The limitations of this study include a relatively small geographic representation of surveyed consumers in each country. The approximately 100 consumers in each country came from only one or two cities, which is common in many surveys. Some previous studies, in these and other regions have included a smaller number of respondents or participants [
38,
46]. Nevertheless, these results should not be considered as representative of the whole countries of India, Korea, or Thailand. One potential perceived limitation is the low number of men surveyed. However, this was caused by the cultural background of Asian countries, where male and female roles are somewhat rigidly defined, and men may not purchase, prepare, or store foods.
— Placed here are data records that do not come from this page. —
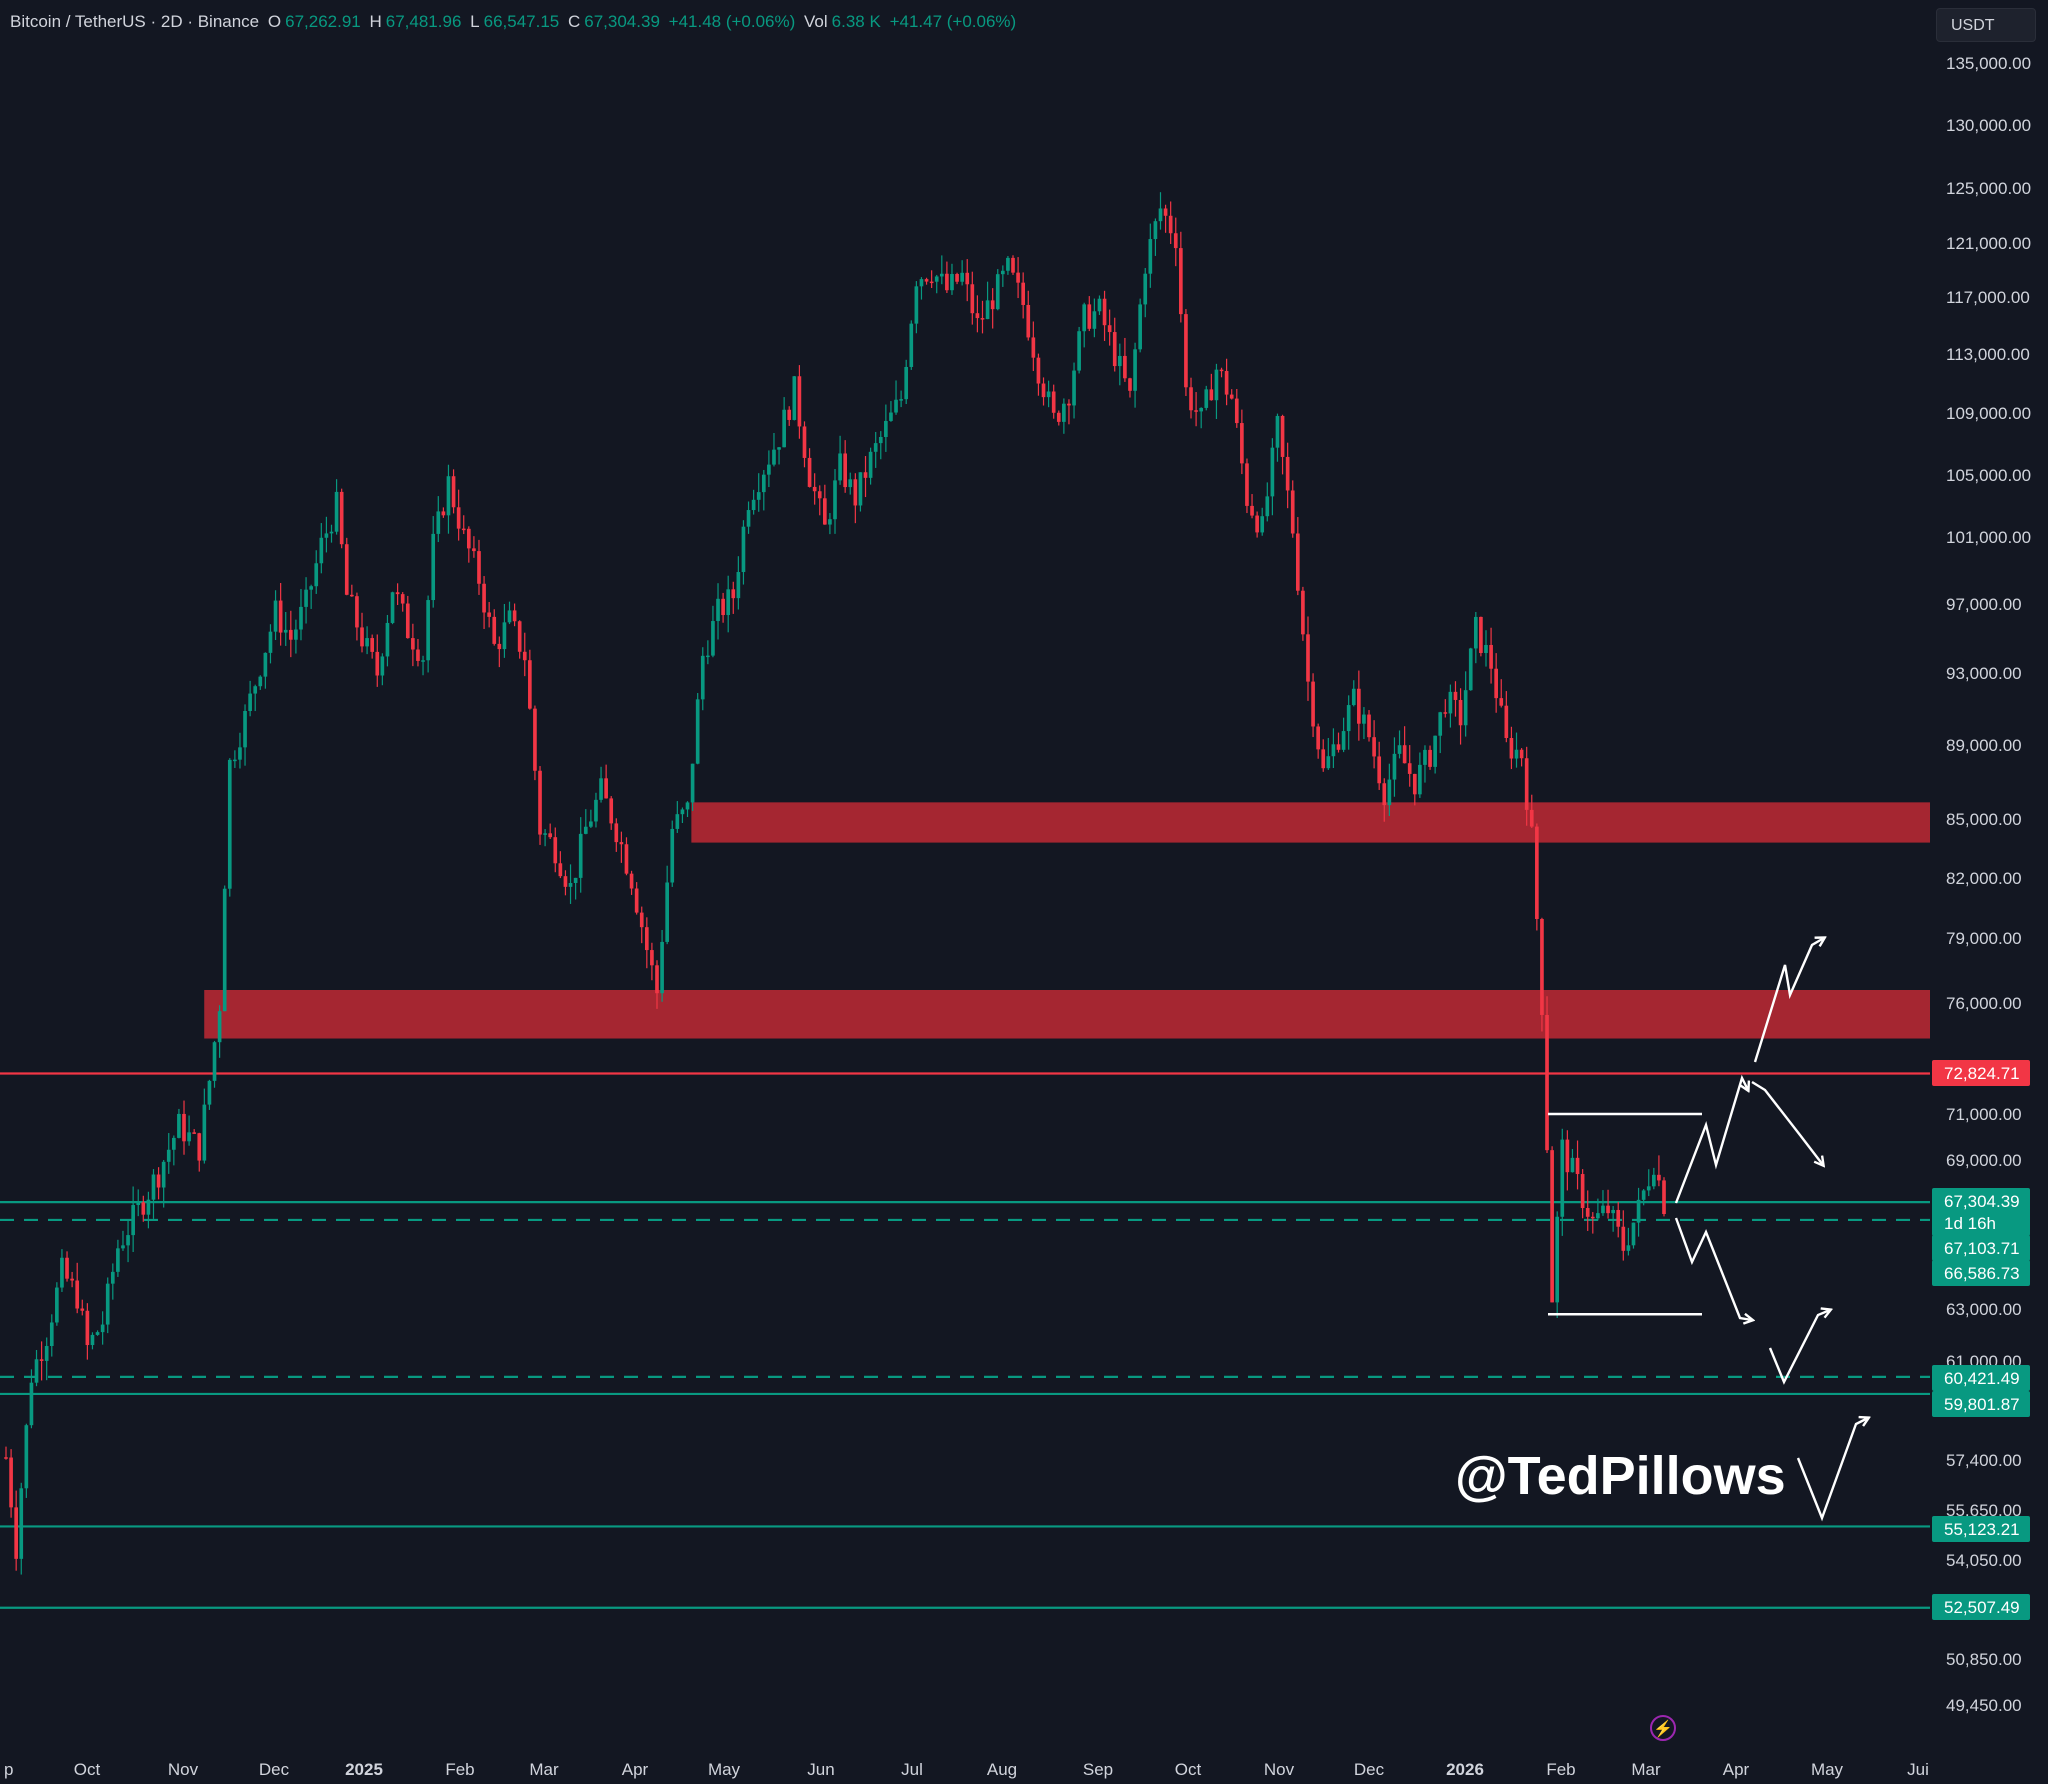 This screenshot has height=1784, width=2048. I want to click on price-tick-label: 105,000.00, so click(1988, 476).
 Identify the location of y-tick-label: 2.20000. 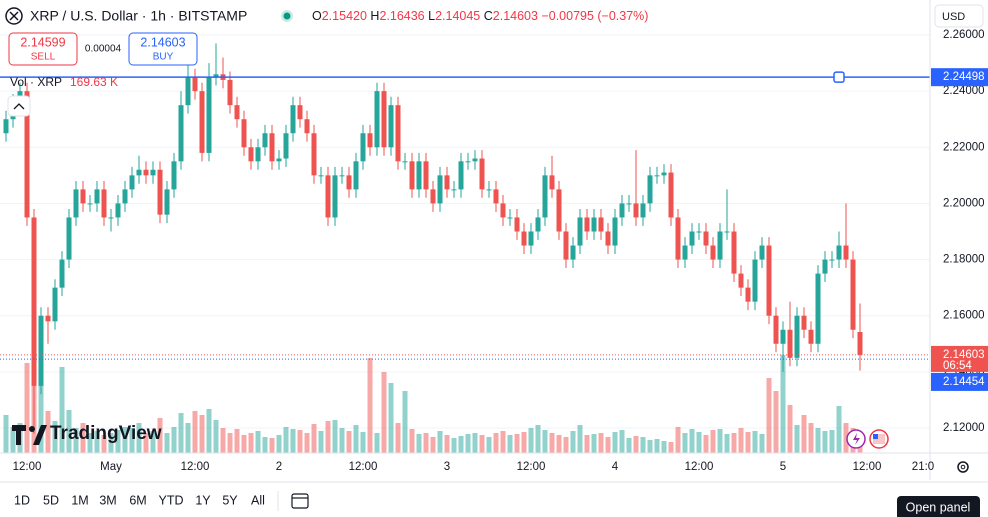
(964, 203).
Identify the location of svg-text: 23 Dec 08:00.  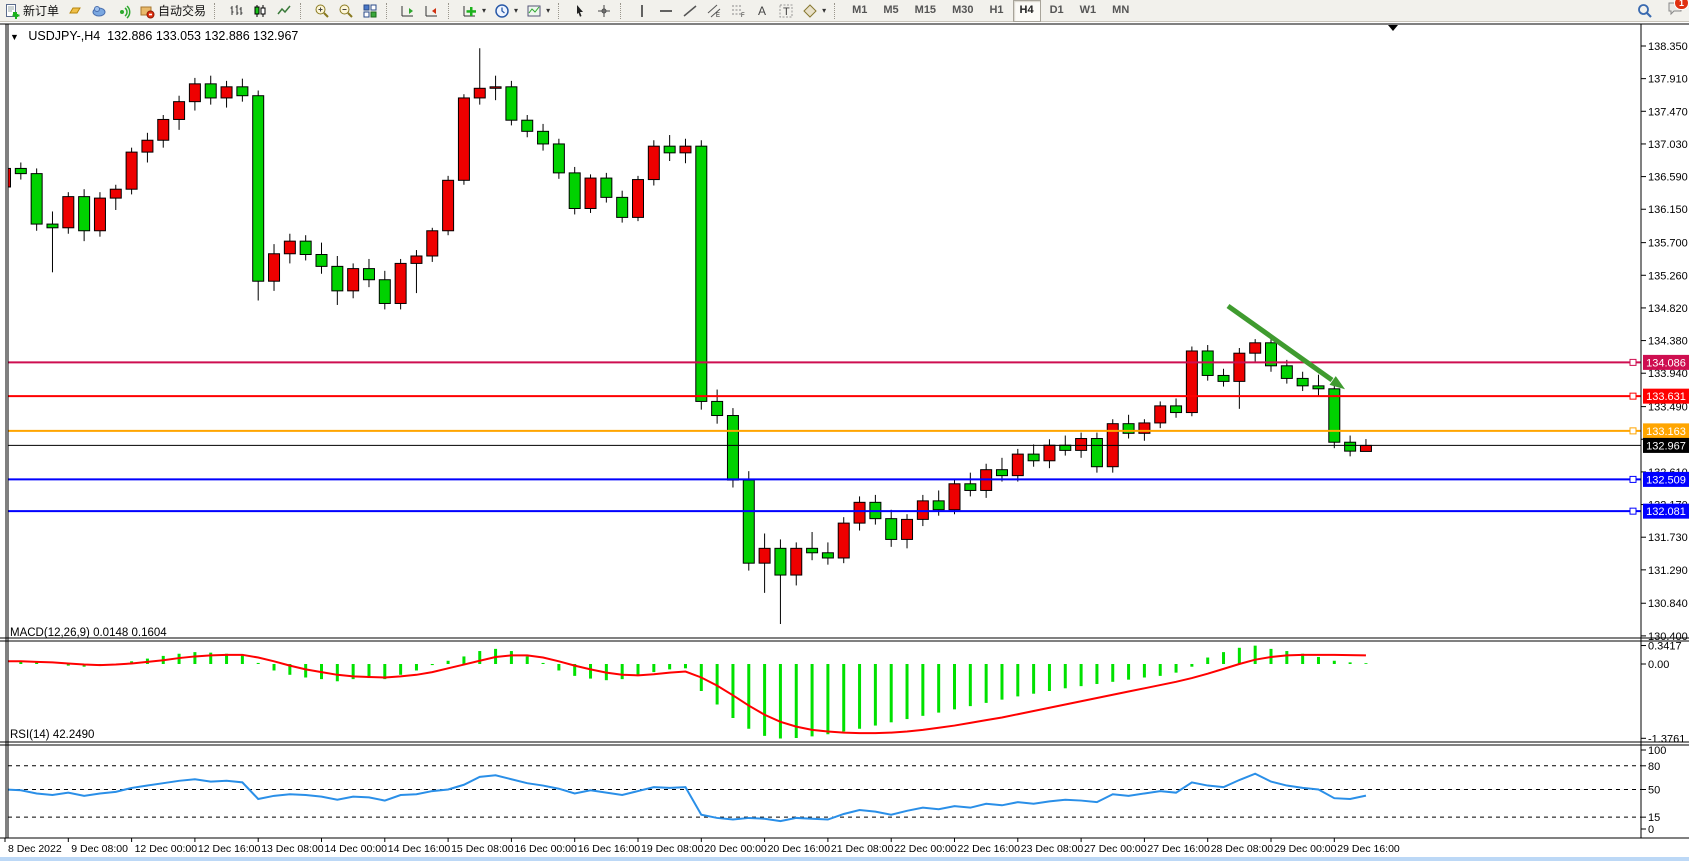
(1052, 849).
Low, or nonexistent, male participant rates have been observed in other studies conducted with minorities [
9] or in Asian countries [
17,
46].
Although limitations are present, the data serves as a first look at what likely are problem areas for food safety handling of poultry and eggs—lack of refrigerated storage for eggs, cross contamination issues during preparation, and longer than recommended times for leftovers held at room temperature in some populations. The study also suggests that food safety education may be needed, especially with younger populations that have less exposure to preparation and storage and are still developing life-long food safety habits. In addition, the collection of data in a uniform manner across three Asian countries enables immediate comparison of results across countries.